Problem requirements:
Would you copy each line of the data below that has "target"?

Source data:
*** Block opens ***

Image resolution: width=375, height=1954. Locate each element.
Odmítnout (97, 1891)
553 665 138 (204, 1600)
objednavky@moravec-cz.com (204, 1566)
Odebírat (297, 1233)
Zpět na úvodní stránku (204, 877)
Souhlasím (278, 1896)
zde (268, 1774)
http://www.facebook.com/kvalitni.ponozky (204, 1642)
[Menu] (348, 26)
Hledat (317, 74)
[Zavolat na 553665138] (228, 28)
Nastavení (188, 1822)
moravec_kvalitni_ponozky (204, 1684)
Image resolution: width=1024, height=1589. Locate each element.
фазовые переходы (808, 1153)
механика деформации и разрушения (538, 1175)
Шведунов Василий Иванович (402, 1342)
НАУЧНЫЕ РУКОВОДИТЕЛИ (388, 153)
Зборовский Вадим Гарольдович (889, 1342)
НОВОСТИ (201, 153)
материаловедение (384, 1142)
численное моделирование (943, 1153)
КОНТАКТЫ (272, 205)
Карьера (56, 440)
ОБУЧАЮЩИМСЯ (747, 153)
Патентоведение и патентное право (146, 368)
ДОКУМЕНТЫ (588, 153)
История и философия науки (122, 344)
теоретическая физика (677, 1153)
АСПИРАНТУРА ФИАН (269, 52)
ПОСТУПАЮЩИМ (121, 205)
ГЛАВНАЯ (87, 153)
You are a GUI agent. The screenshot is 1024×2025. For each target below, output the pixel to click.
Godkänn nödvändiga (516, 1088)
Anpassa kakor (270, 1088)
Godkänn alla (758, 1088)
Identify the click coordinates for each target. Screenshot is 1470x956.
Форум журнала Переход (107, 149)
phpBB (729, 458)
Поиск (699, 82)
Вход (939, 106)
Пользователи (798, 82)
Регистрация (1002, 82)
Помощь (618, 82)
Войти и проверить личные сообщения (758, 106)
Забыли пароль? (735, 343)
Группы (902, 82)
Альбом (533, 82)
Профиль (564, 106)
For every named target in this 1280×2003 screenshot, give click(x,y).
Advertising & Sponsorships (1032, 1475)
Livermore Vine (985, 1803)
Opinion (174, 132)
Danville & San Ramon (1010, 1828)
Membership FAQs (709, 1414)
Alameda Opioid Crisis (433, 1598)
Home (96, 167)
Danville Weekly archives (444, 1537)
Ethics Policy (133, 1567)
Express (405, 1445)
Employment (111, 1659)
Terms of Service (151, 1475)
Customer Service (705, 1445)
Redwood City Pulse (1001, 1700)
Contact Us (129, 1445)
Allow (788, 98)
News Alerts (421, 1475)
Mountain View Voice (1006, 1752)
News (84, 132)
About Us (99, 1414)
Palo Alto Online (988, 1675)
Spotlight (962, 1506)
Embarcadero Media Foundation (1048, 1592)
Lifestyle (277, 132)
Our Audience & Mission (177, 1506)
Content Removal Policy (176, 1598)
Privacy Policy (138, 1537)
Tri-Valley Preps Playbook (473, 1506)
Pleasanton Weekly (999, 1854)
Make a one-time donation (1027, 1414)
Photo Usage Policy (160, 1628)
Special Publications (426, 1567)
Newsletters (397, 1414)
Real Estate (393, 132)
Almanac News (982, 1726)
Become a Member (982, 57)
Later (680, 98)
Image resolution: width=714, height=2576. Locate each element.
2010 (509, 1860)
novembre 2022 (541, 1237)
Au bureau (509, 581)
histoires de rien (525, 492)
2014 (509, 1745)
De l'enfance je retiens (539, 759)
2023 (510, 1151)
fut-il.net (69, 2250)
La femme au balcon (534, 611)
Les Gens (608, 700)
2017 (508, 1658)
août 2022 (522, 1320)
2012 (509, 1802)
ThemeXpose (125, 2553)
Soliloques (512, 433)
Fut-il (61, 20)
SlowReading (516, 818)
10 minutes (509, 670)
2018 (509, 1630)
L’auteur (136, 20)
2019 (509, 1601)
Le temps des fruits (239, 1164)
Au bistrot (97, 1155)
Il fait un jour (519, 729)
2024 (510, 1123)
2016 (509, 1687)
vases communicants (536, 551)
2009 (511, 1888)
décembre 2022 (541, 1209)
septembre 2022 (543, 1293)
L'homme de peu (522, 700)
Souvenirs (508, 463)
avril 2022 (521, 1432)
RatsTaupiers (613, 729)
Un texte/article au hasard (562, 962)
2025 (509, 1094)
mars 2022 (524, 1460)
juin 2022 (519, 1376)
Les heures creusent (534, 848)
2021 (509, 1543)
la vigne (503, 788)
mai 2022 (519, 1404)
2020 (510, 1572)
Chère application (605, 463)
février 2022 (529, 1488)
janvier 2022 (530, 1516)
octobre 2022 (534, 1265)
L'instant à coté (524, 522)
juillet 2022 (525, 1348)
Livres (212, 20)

*** Block closes ***

Result:
You are a GUI agent. The screenshot is 1024×2025. For each target below, output the pixel to click.
Identify the click coordinates for each target. Screenshot is 1470x956.
For every named target in this 1280×2003 screenshot, give click(x,y).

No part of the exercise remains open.